Your task> The line with "Open the S5INDU ticker link" starts the range, and the last line of the listing ends it. Retype that range exactly, without pictures.

Extracted entries>
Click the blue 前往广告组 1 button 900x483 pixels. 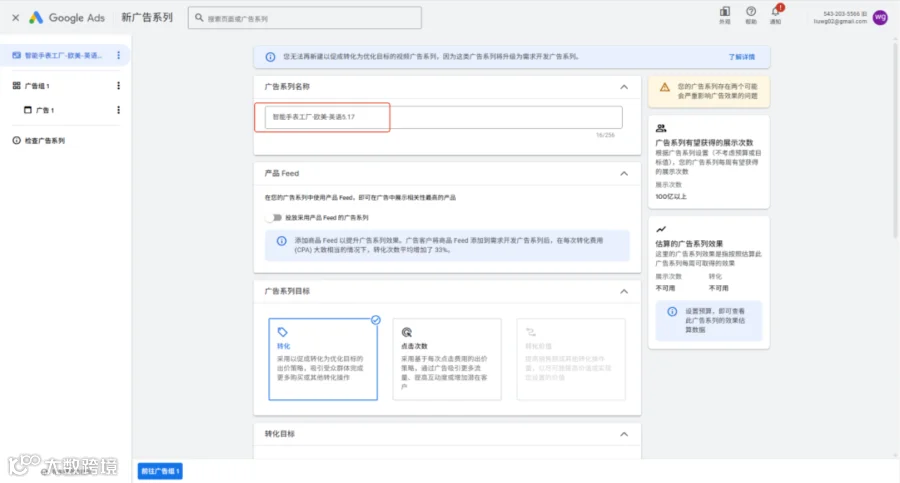coord(160,471)
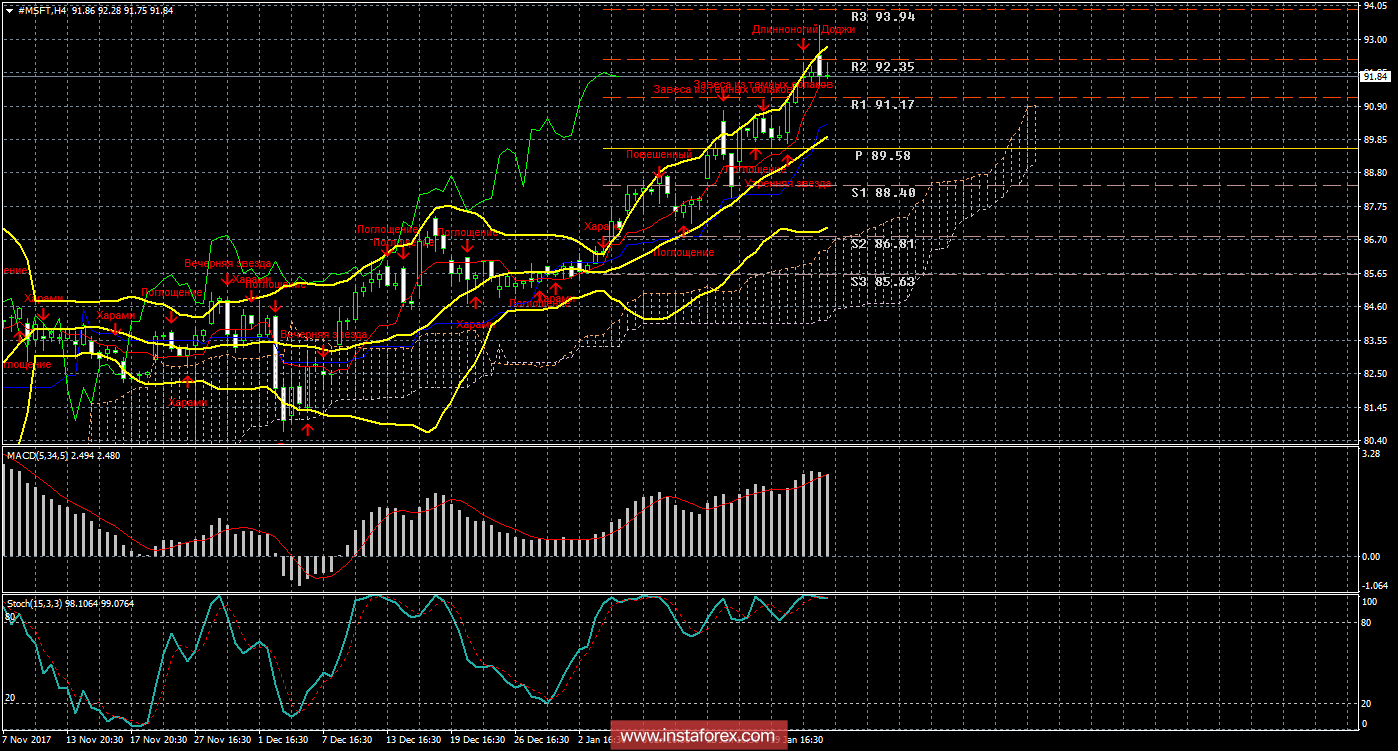Screen dimensions: 1398x751
Task: Select the Утренняя звезда pattern label
Action: pos(788,184)
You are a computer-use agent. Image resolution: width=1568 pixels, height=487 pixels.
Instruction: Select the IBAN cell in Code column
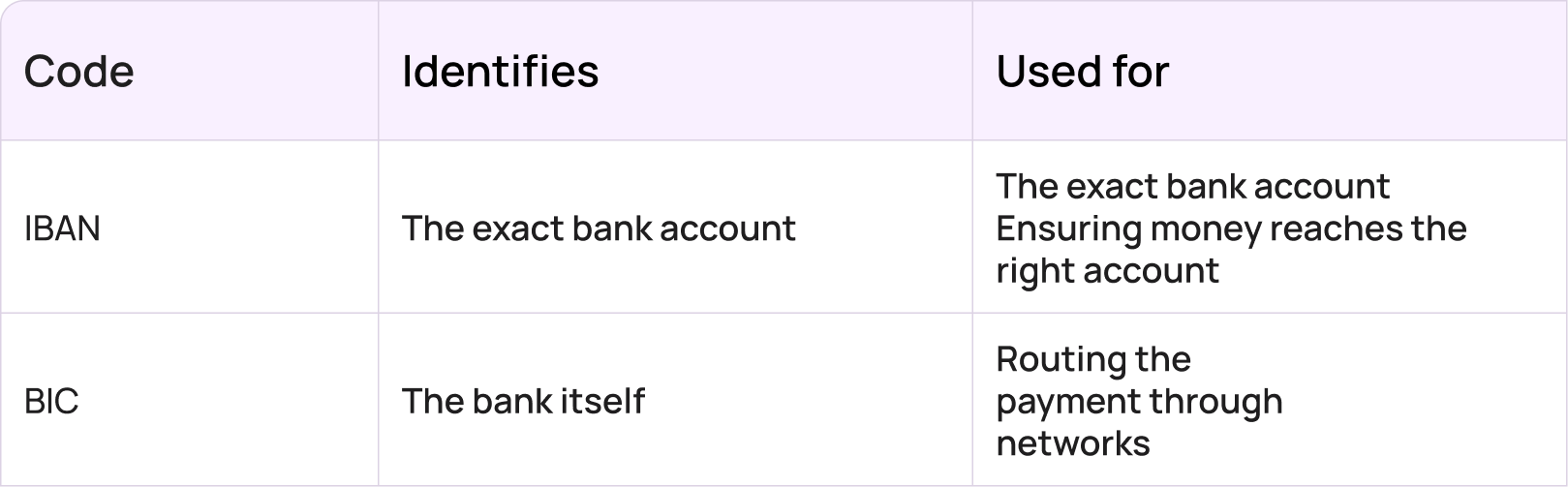(62, 228)
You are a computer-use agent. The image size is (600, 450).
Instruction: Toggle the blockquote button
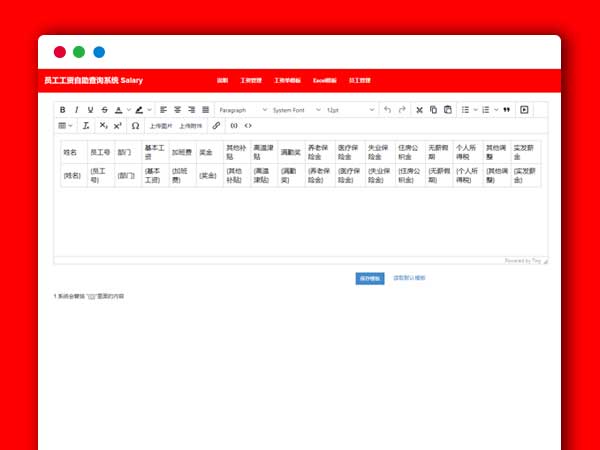(x=506, y=110)
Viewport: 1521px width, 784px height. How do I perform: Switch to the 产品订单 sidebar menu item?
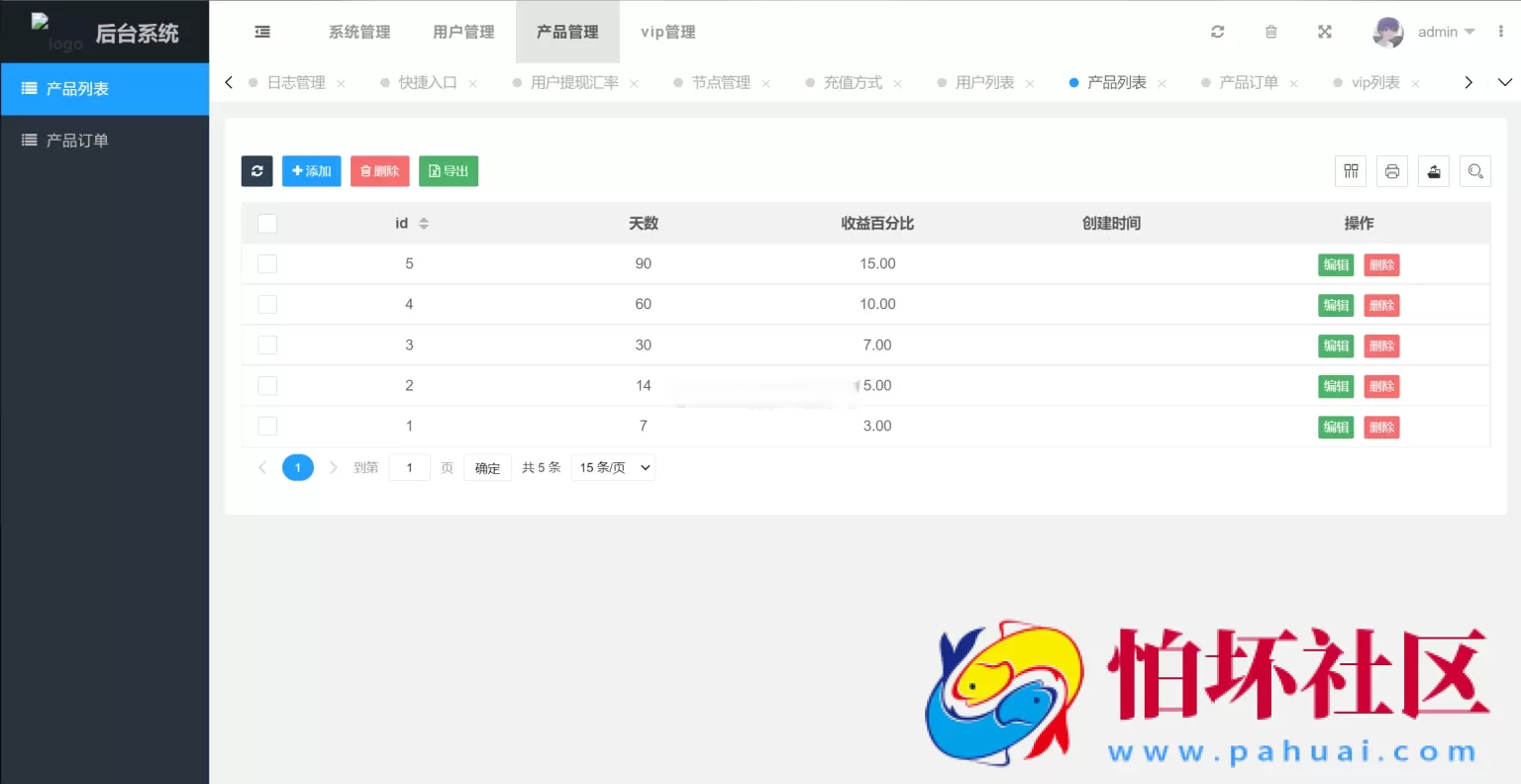coord(79,139)
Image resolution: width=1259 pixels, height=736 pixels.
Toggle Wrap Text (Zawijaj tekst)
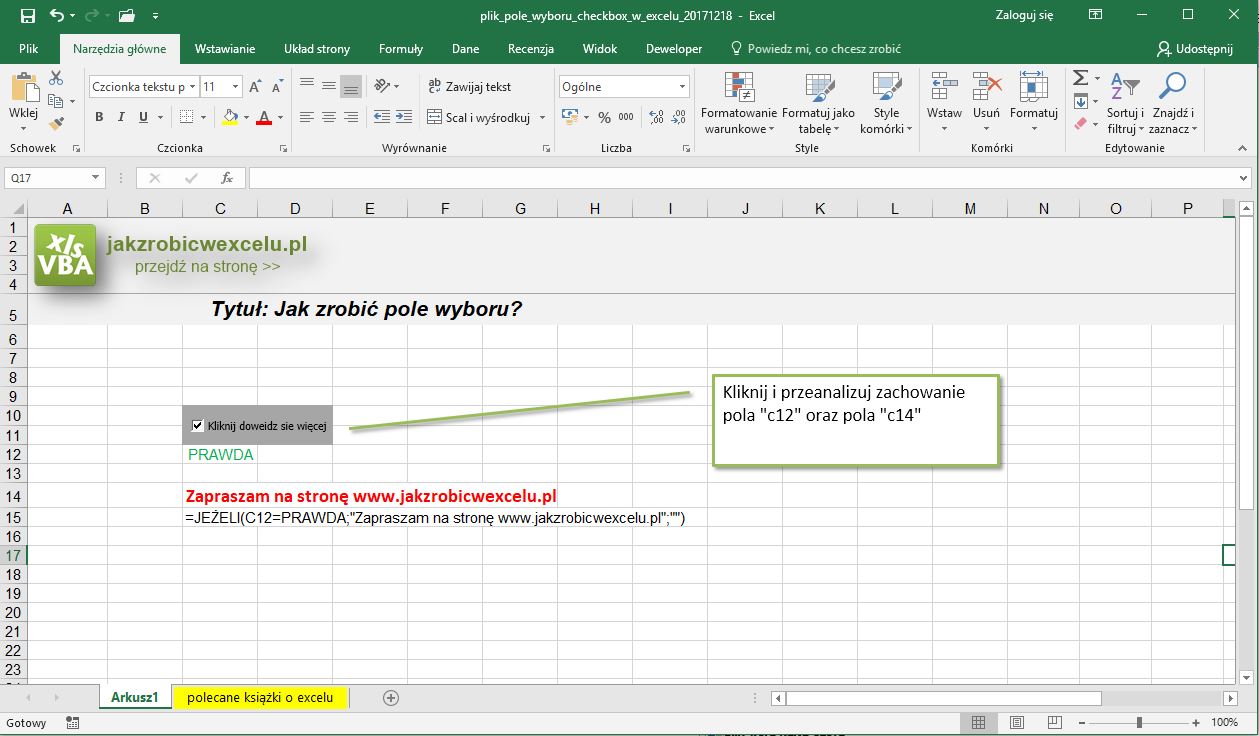click(469, 87)
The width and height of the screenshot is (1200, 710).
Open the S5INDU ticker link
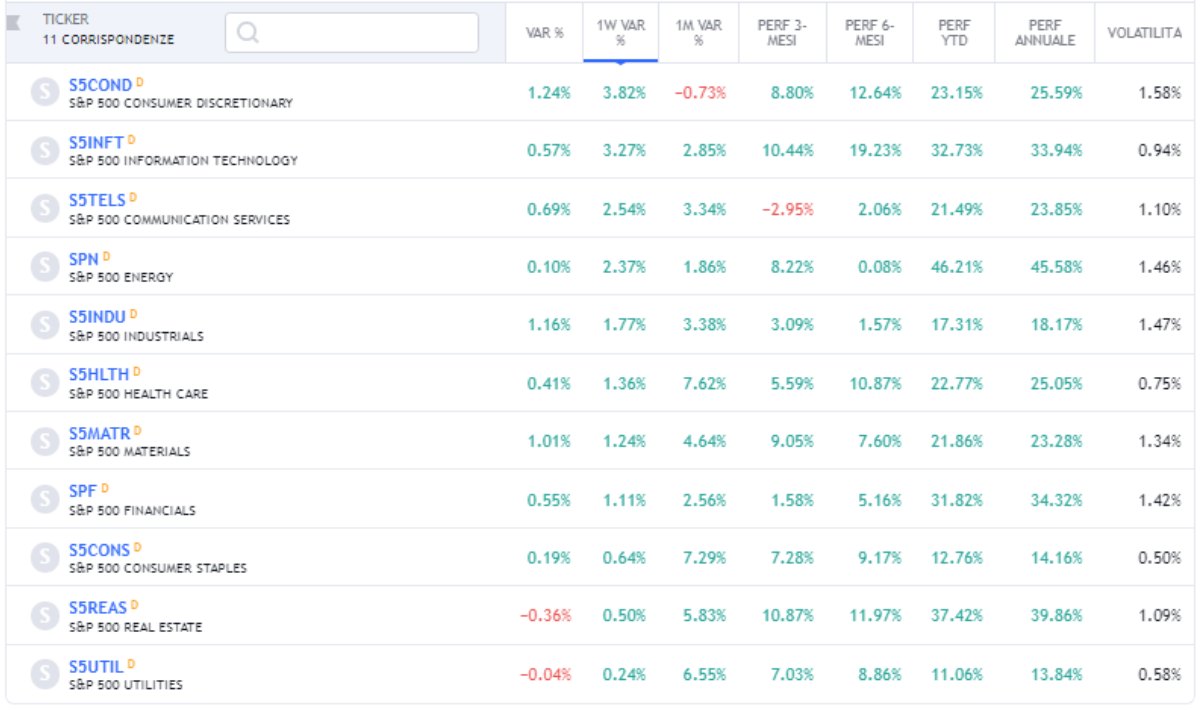[x=97, y=317]
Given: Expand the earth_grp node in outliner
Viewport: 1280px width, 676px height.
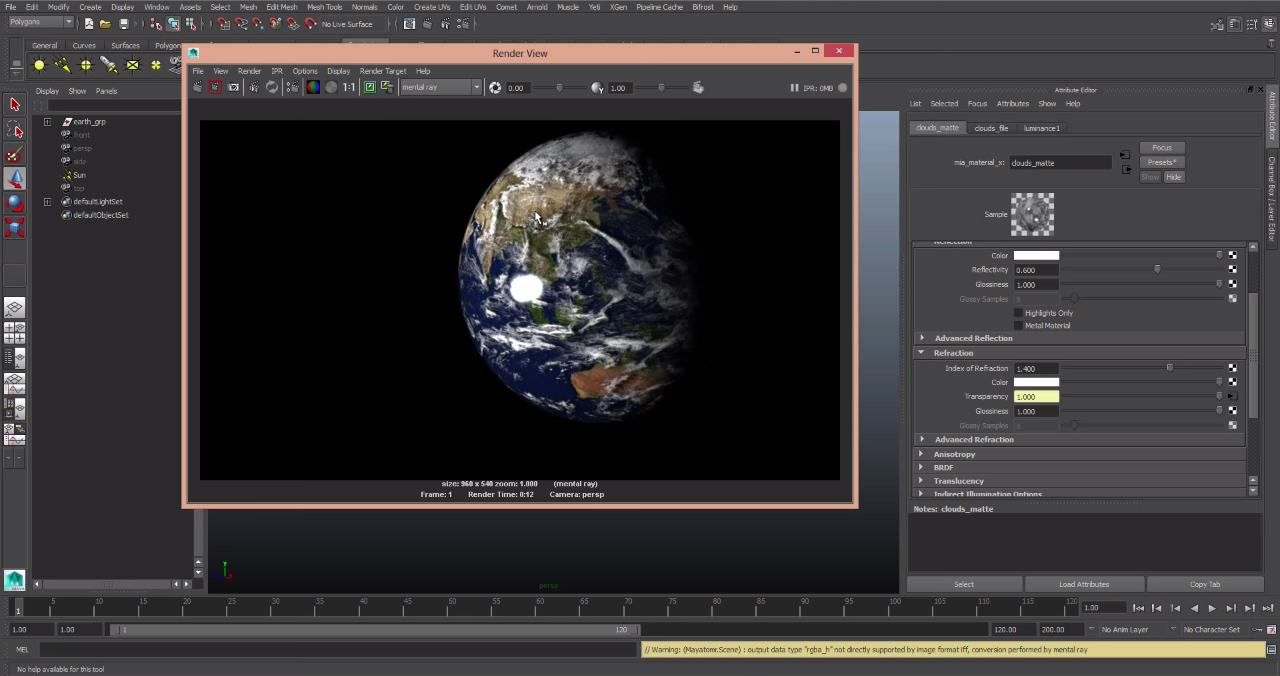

Output for this exercise>
Open the S5INDU ticker link
[x=97, y=317]
Given: Expand the earth_grp node in outliner
Viewport: 1280px width, 676px height.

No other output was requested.